10. Cloud Computing Expert

With the large chunks of data that companies deal with and process daily, storing everything on physical servers is almost impossible. That’s where our last role in data science gets fulfilled - a cloud computing expert!

Cloud computing experts, called cloud architects or engineers, are experienced professionals who design, implement, and maintain an organization’s cloud infrastructure and overall strategy.

Their core responsibility is to collect and analyze data over a cloud database. They explicitly create cloud solutions, including existing database architecture and components.

Additionally, their responsibilities also involve but not limited to deployment and migration of cloud solutions, as well as monitoring and optimizing cloud solutions to ensure reliability and optimal performance.

Last but not least, they also design and implement security measures to protect breaches of cloud assets, viz. Encryption and identity management.

Takeaway

I hope I could clear the clouds on data science and explain to you what exactly data science is, who is a data scientist, and bifurcate the roles of the 10 major types of data science roles.

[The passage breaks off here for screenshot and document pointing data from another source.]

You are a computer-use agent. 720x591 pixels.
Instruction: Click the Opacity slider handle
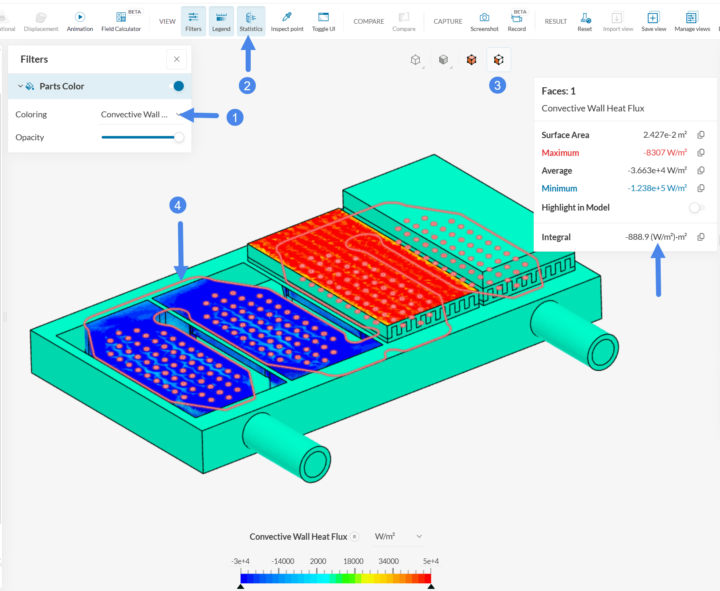pos(179,137)
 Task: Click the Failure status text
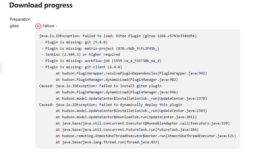(x=50, y=26)
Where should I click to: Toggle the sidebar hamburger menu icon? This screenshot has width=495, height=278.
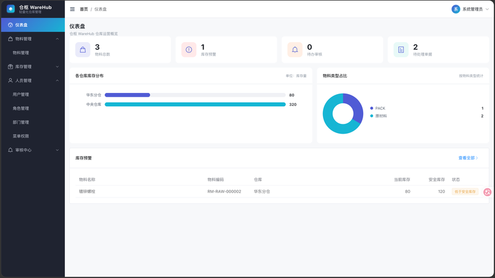tap(72, 9)
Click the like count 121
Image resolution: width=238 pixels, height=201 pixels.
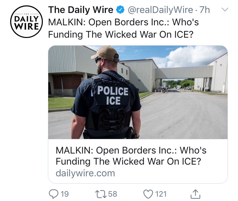pyautogui.click(x=161, y=194)
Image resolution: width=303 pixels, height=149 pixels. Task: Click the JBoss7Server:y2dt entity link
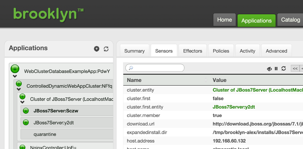tap(233, 107)
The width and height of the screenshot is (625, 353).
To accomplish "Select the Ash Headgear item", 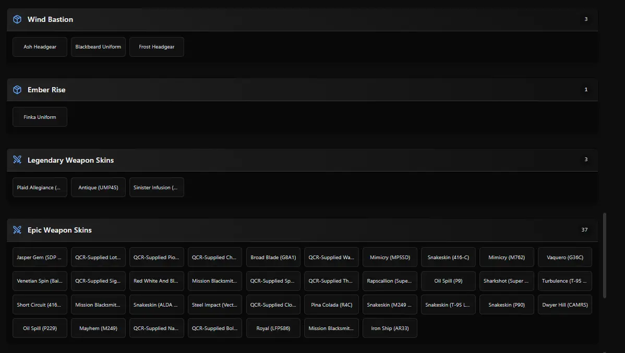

As the saying goes, not every person who looks rich is a millionaire; some are just professional actors. In the same way, not every person involved in a data science role is a data scientist or a data analyst.

This blog is your stepping stone into understanding the world of data science, the major roles that the industry provides, and the responsibilities associated with each.

If you have read the blog completely, you would, by now, have a clear understanding of the data science roadmap and what skills to get equipped with if you are looking forward to having a career in this broad industry.